OBJECTIVE> Reproduce the following article on the garden-maker Humphry Repton in full, word for word.

EXCERPTED TEXT>
####################
Humphry Repton: How the legendary gardener embodied the spirit of his age

The leading garden-maker at the turn of the 19th century, Humphry Repton (1752–1818) was a man of feeling, as well as business. Steven Desmond charts the fortunes and misfortunes of one of the best-loved luminaries of English gardening’s history.

Every week we delve into the Country Life archive for a fascinating piece from times gone by. Our recent article on Sheringham Hall inspired us to go back to this 2018 piece about Humphry Repton, published at the time of his bicentenary of his death.


So well-known was Humphry Repton in 1814 that he made a cameo appearance in Jane Austen’s Mansfield Park, published that year, as the adviser of choice to improve the grounds of bumptious but clueless landowners such as Mr Rushworth:

“‘I must try to do something with it,’ said Mr Rushworth, ‘but I do not know what.’

‘Your best friend upon such an occasion’, said Miss Bertram calmly, ‘would be Mr. Repton, I imagine.”’

Even Repton’s day rate was widely known: Austen gives it, correctly, as five guineas a day.
####################
DATA SHOWN>
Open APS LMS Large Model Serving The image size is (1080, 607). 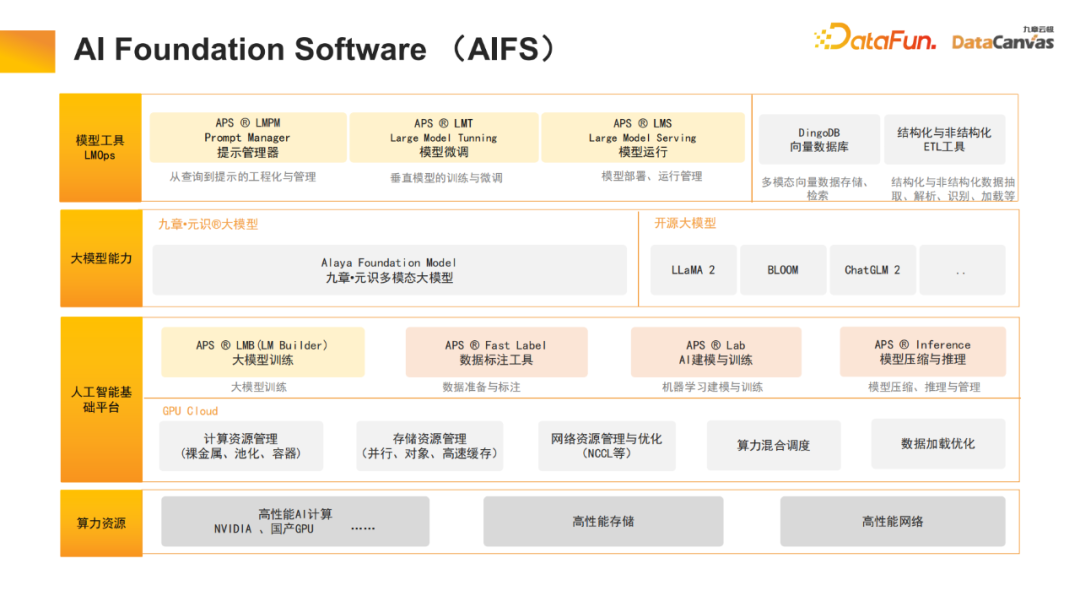coord(643,137)
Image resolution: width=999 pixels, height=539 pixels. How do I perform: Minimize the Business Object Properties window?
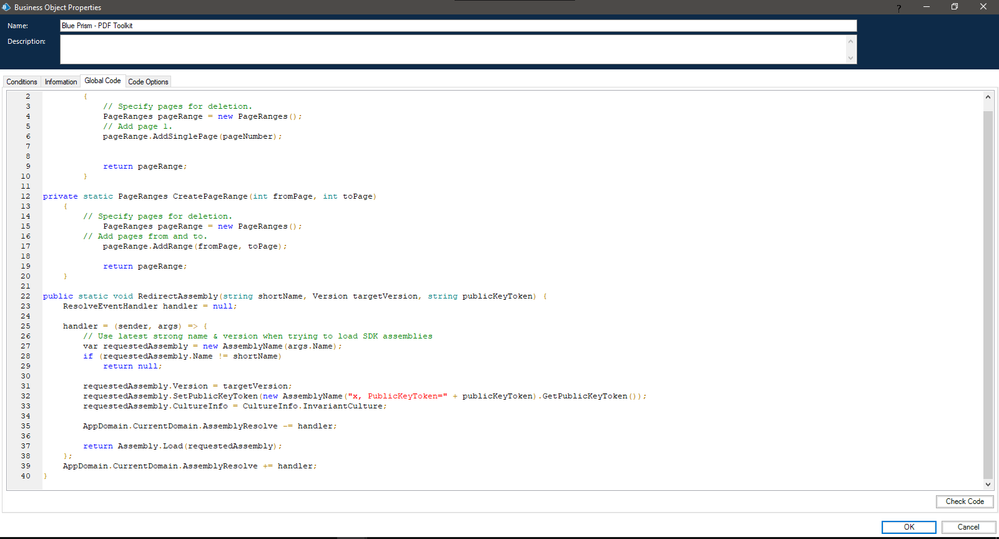pyautogui.click(x=926, y=7)
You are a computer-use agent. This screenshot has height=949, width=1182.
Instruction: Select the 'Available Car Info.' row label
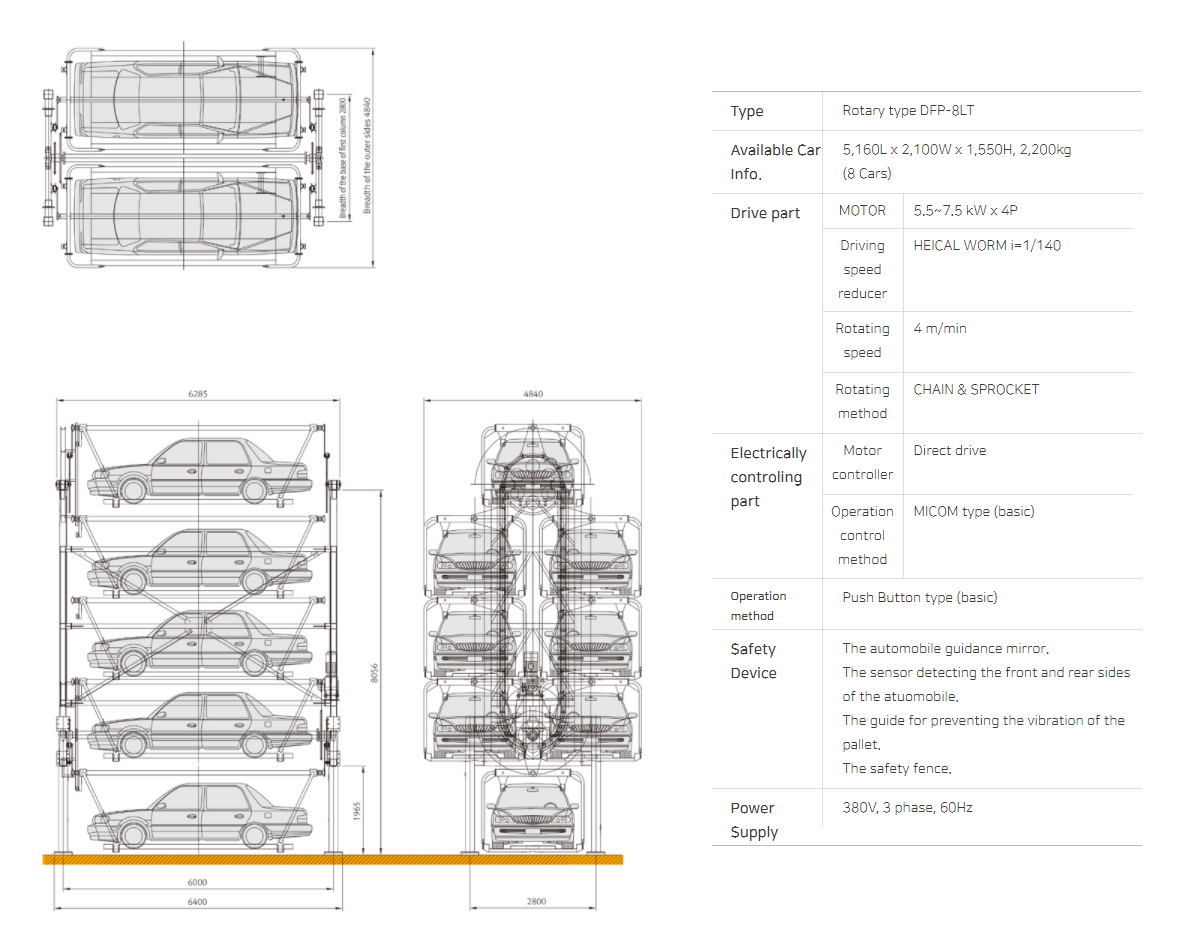coord(774,162)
####################
SOLUTION>
Humphry Repton: How the legendary gardener embodied the spirit of his age

The leading garden-maker at the turn of the 19th century, Humphry Repton (1752–1818) was a man of feeling, as well as business. Steven Desmond charts the fortunes and misfortunes of one of the best-loved luminaries of English gardening’s history.

Every week we delve into the Country Life archive for a fascinating piece from times gone by. Our recent article on Sheringham Hall inspired us to go back to this 2018 piece about Humphry Repton, published at the time of his bicentenary of his death.


So well-known was Humphry Repton in 1814 that he made a cameo appearance in Jane Austen’s Mansfield Park, published that year, as the adviser of choice to improve the grounds of bumptious but clueless landowners such as Mr Rushworth:

“‘I must try to do something with it,’ said Mr Rushworth, ‘but I do not know what.’

‘Your best friend upon such an occasion’, said Miss Bertram calmly, ‘would be Mr. Repton, I imagine.”’

Even Repton’s day rate was widely known: Austen gives it, correctly, as five guineas a day.